I love the poem Coleman’s Bed by David Whyte, which is a call to “apprentice yourself to yourself, begin to welcome back all you sent away, be a new annunciation…” It’s an invitation to live in the crucible of becoming, that grace-fired place where each moment counts:
See with every turning day,
how each season makes a child
of you again, wants you to become
a seeker after rainfall and birdsong,
watch now, how it weathers you
to a testing in the tried and true,
admonishes you with each falling leaf,
to be courageous, to be something
that has come through, to be the last thing
you want to see before you leave the world.
Mary Oliver sighs, “I am so distant from the hope of myself…” Every day has a myriad of tiny stumbles into crevices of distraction and inanity where the horizon slips from view. Yet even as I lurch and tumble, something else is happening. Under the earth, the Ghost Pipes are connected in a complex relationship with mycorrhizal fungi in the soil, which in turn connect with the roots of a living tree. While the Ghost Pipes are mostly parasitic, the mycorrhizal fungi form beneficial symbiotic relationships with the trees, feeding them. This unseen web spreads out through the forest, an immense network of communication and sustenance, connecting everything.
It seems to me that death is the ultimate expression of belonging, that moment when (I imagine) we at last recognize our place in “the family of things”. It is the final breath we take in this realm, a breath that moves us along in the loving dance of reciprocity, of turning and returning. John O’Donohue puts it this way in a prayer for the dying:
[may] Your heart [be] breathless
In the light and lightness
Where each and every thing
Is at last its true self
Within that serene belonging
That dwells beside us
On the other side
Of what we see.
It turns out that all along we’ve been part of a vast and timeless communion of saints, of all beings woven together in the Dream of the Earth, possibly of the Universe. No wonder our hearts will be breathless. O’Donohue says, “You are not going somewhere strange. You are going back to the home that you never left.”
The single flowers of Ghost Pipes are pollinated by small bees.
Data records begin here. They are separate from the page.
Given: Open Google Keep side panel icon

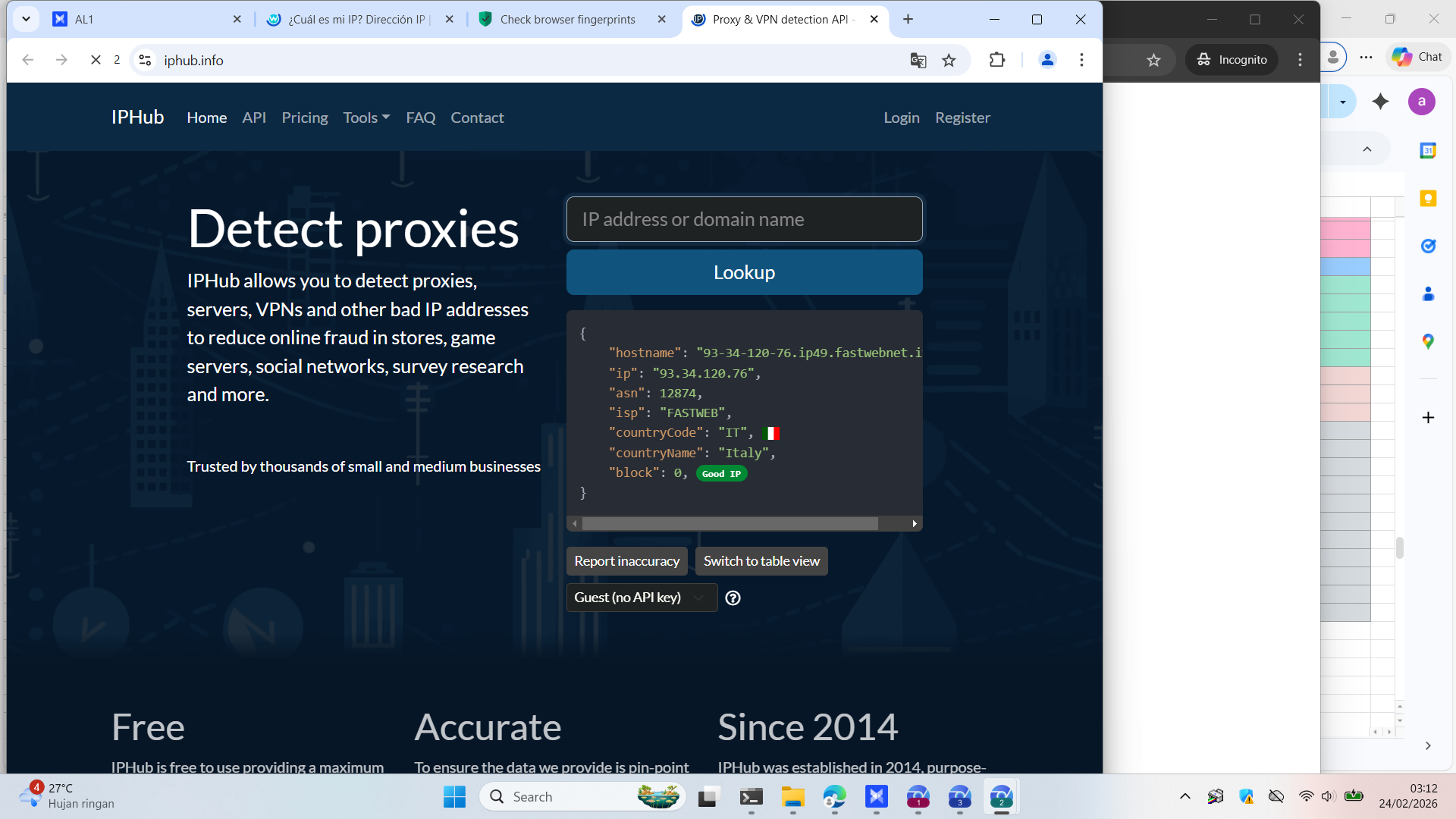Looking at the screenshot, I should coord(1428,199).
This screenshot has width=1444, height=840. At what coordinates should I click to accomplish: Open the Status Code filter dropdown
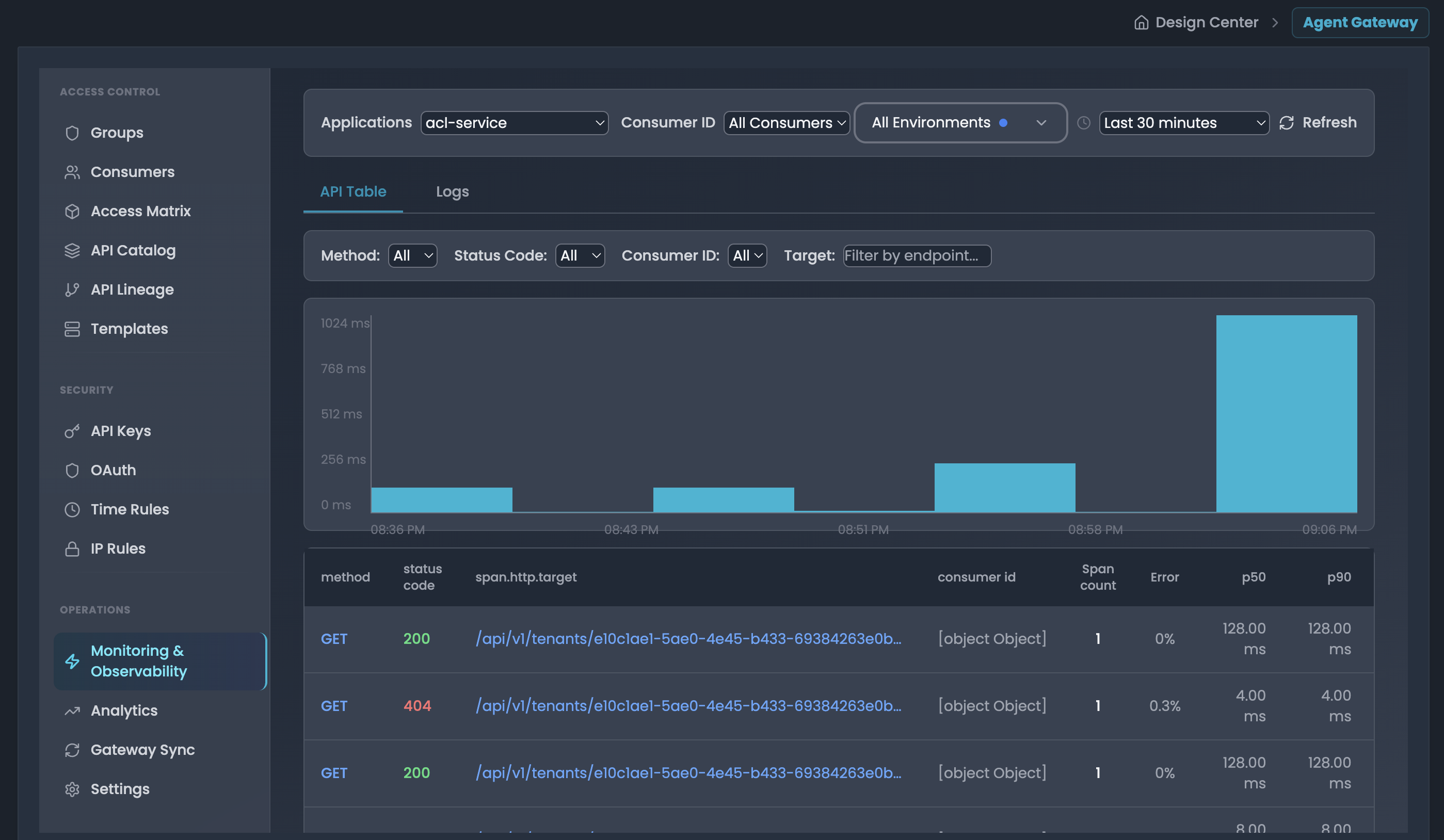(580, 255)
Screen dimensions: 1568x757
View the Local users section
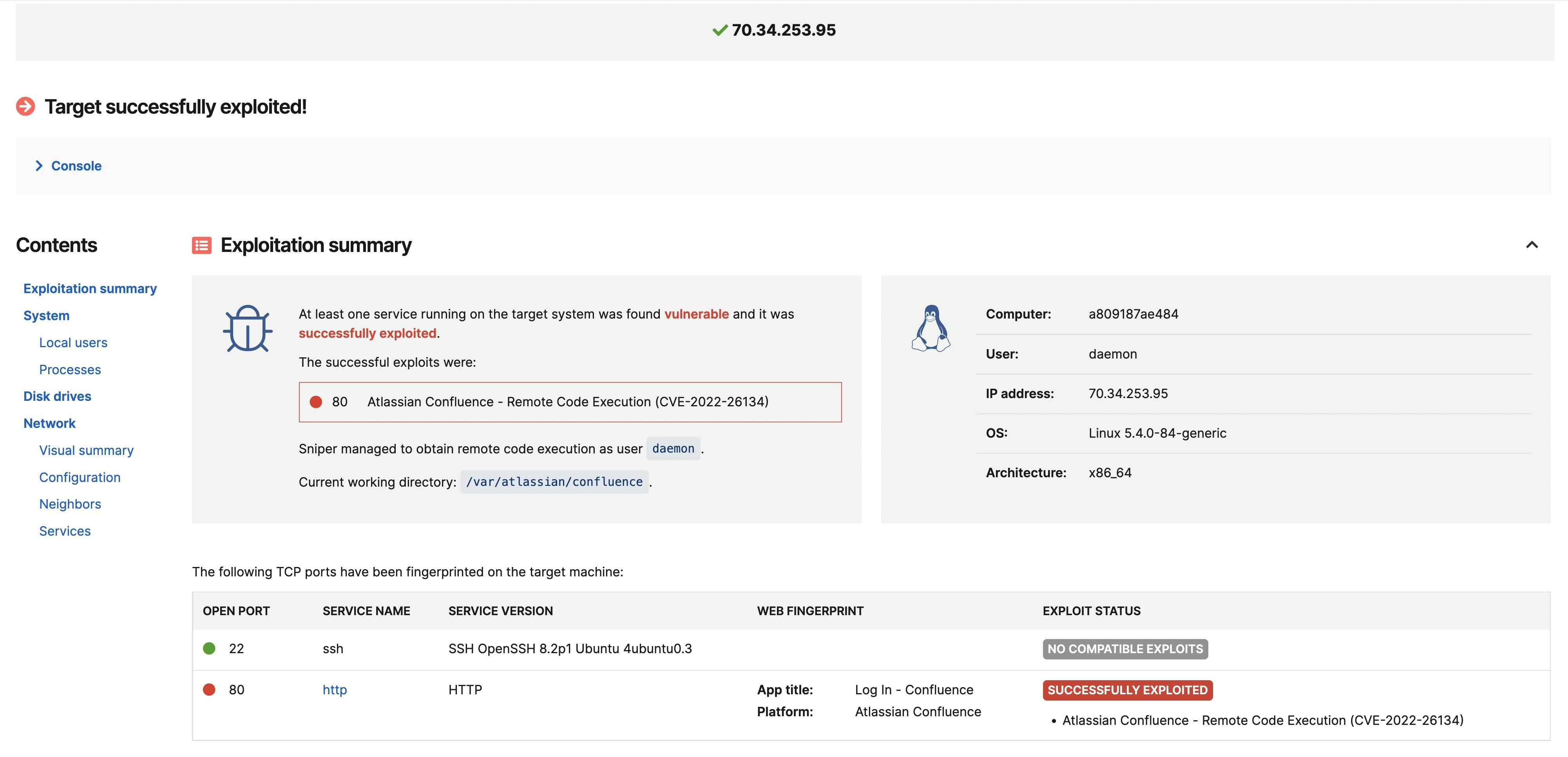[x=73, y=342]
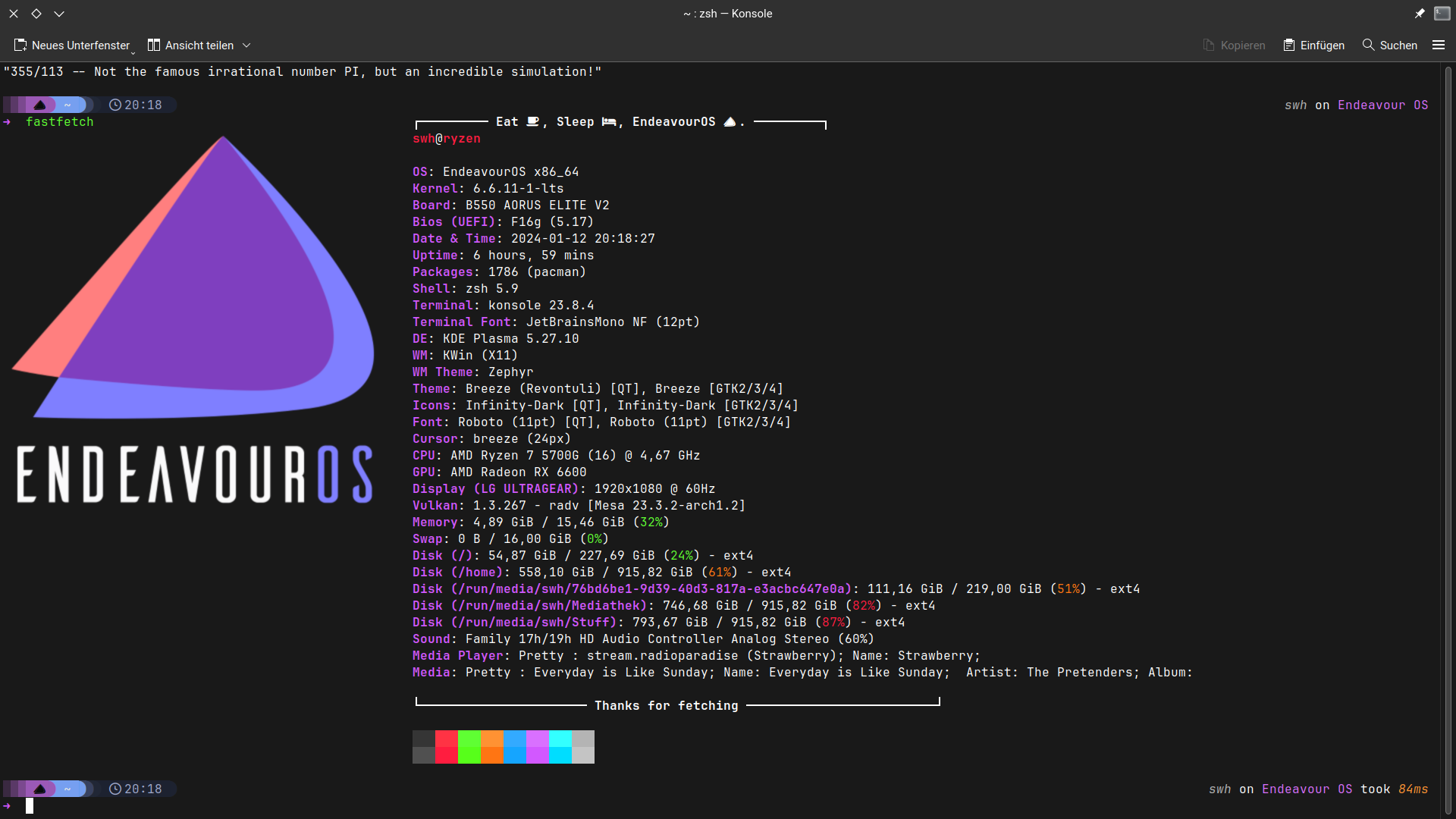Click the red color block in palette
The height and width of the screenshot is (819, 1456).
447,747
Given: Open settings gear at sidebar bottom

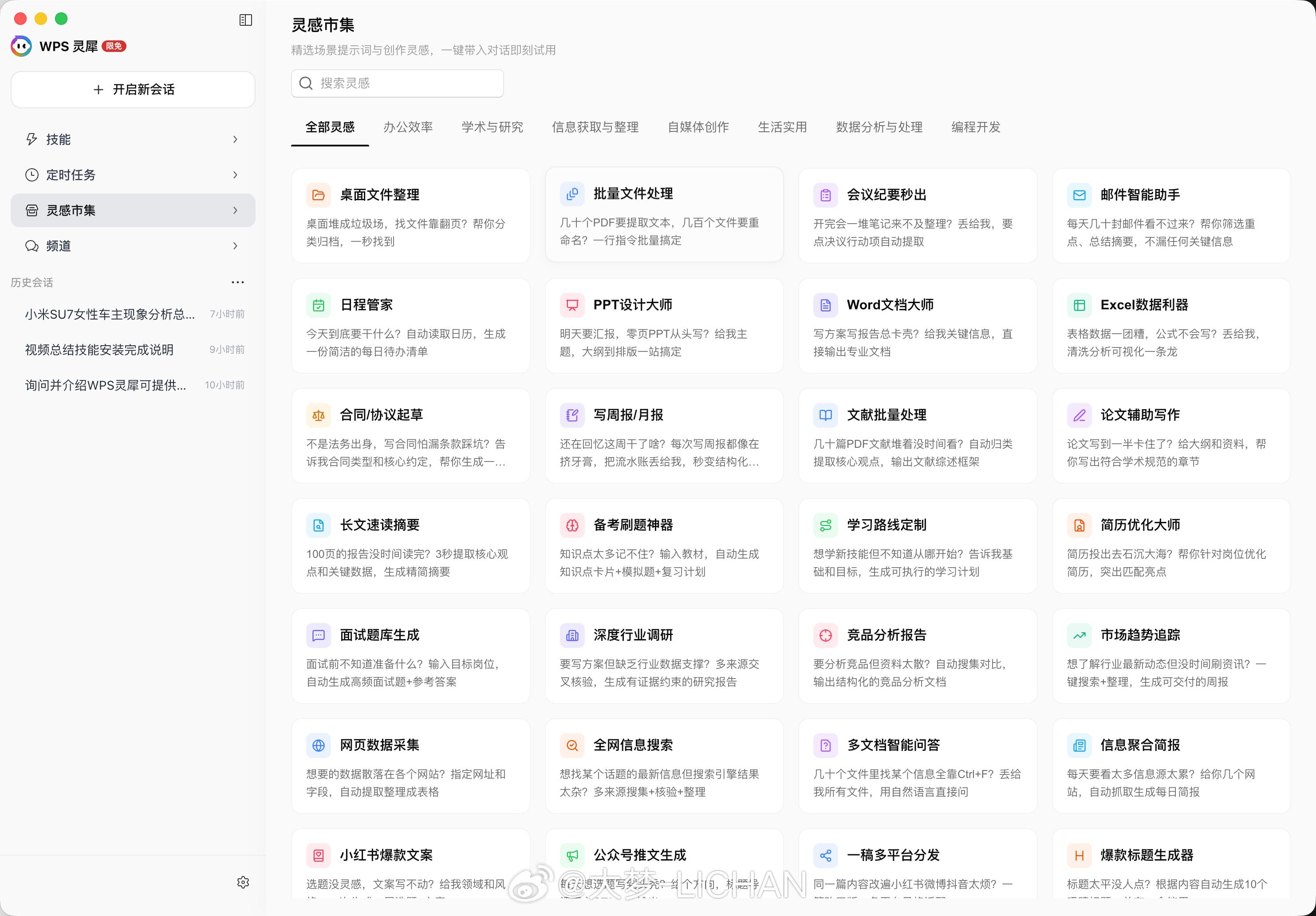Looking at the screenshot, I should click(x=243, y=882).
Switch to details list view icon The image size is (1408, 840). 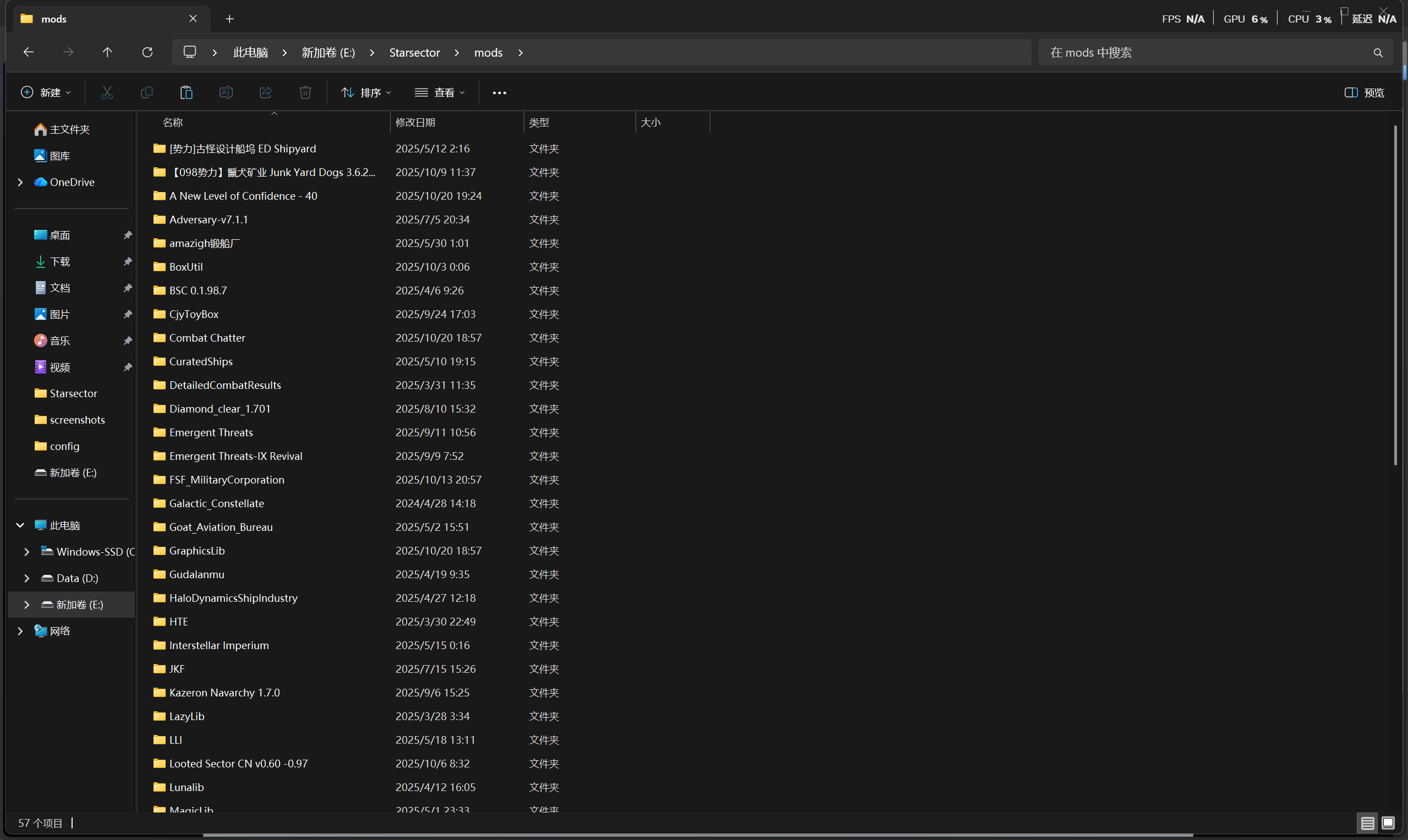pyautogui.click(x=1367, y=822)
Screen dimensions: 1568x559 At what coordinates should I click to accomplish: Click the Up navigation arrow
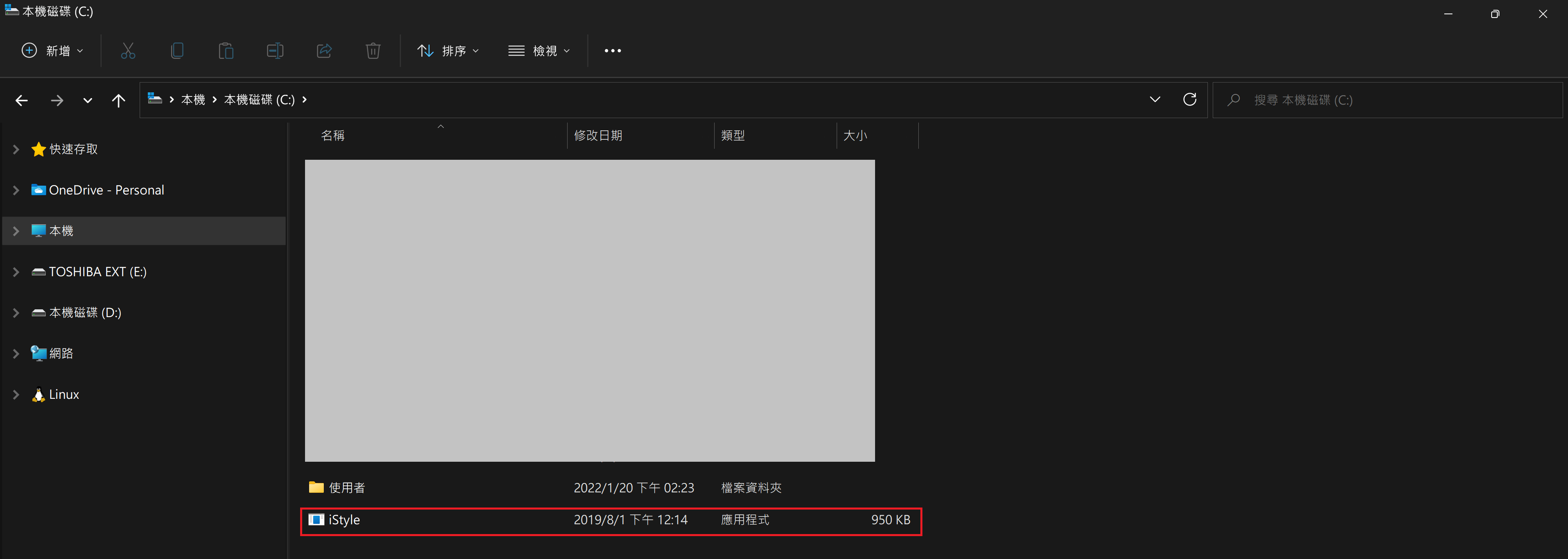tap(118, 100)
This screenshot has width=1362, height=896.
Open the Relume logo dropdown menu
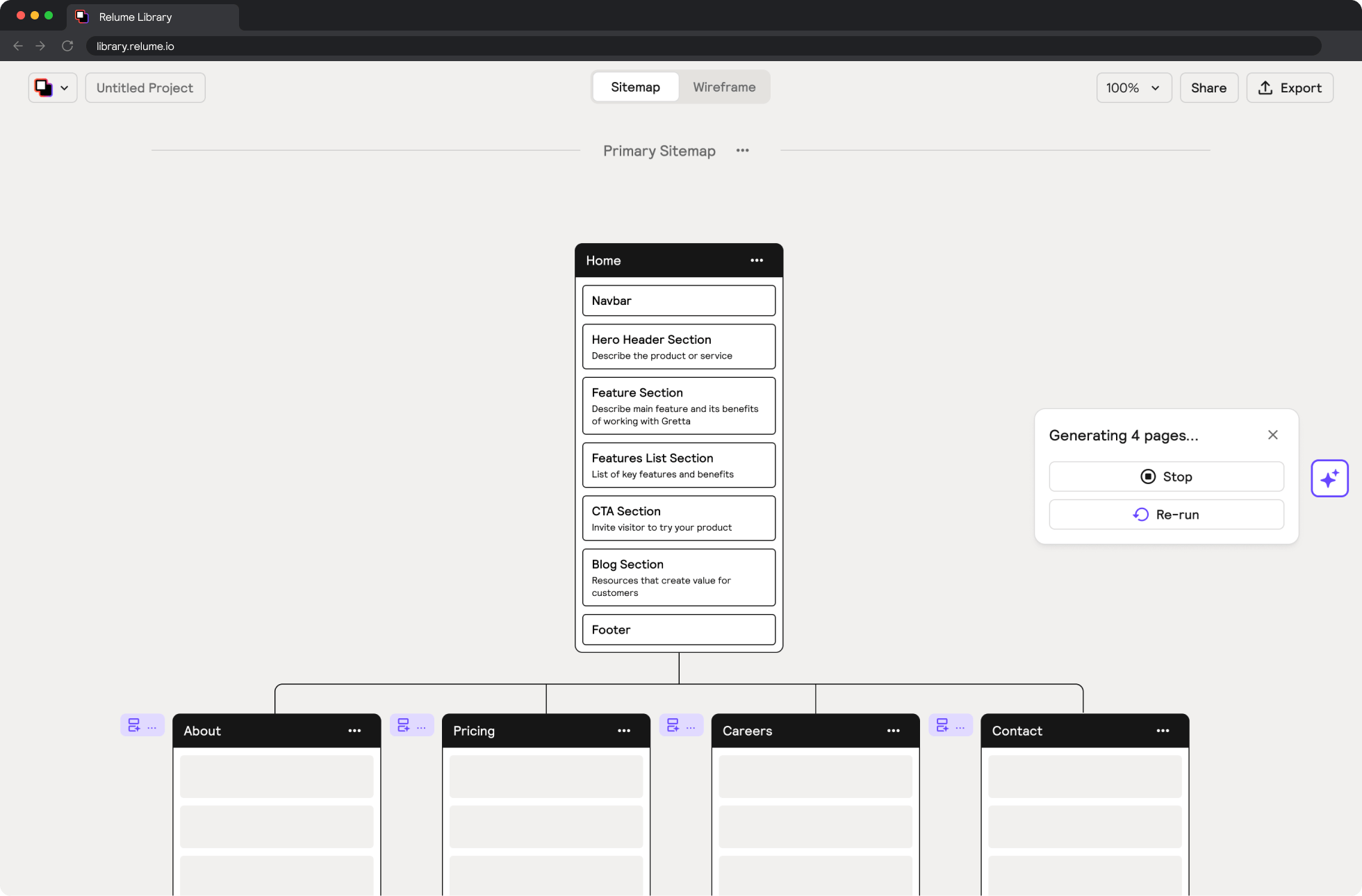(52, 88)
The flowers stretch upward and form a seed capsule. After the tiny seeds mature, they are carried throughout the forest by the wind. Once the seeds have been released into the world, the Ghost Pipes wither away and another round of the exquisite, complicated, eternal dance begins.
I glimpse the holy array only rarely, when it is framed by Ghost Pipes, or the candlelit Shelter, the crescent moon, the smile of a friend, the laughter of a grandchild, the gathering storm clouds at sunset, a heron in the mist on Assateague Island. I go imperfectly along, frequently dropping out of the conversation. In this age of overwhelming disruption and interruption it is easy to do, to lose courage and insight. Fortunately ones wiser than I (O’Donohue again) tell me that the point is not heroics, but intention and vulnerability:
…when destiny draws you
into these spaces of poverty,
and your heart stays generous
until some door opens into the light,
you are quietly befriending your death;
so that you will have no need to fear
when your time comes to turn and leave,
that the silent presence of your death
would call your life to attention…
to the urgency to become free
and equal to the call of your destiny.
In the middle of a sunny afternoon I went looking for those Ghost Pipes in the Memorial Grove. I spied only three at the edge of the path just past the old oak, not far from the stone naming Paul and Ellen Peachey, founders of the story that flows on at Rolling Ridge. The Ghost Pipes nodded there, drinking in tree root energy in a place that harbors memory, grief, and transformation: tiny sentinels of mystery and communion, calling my life to attention.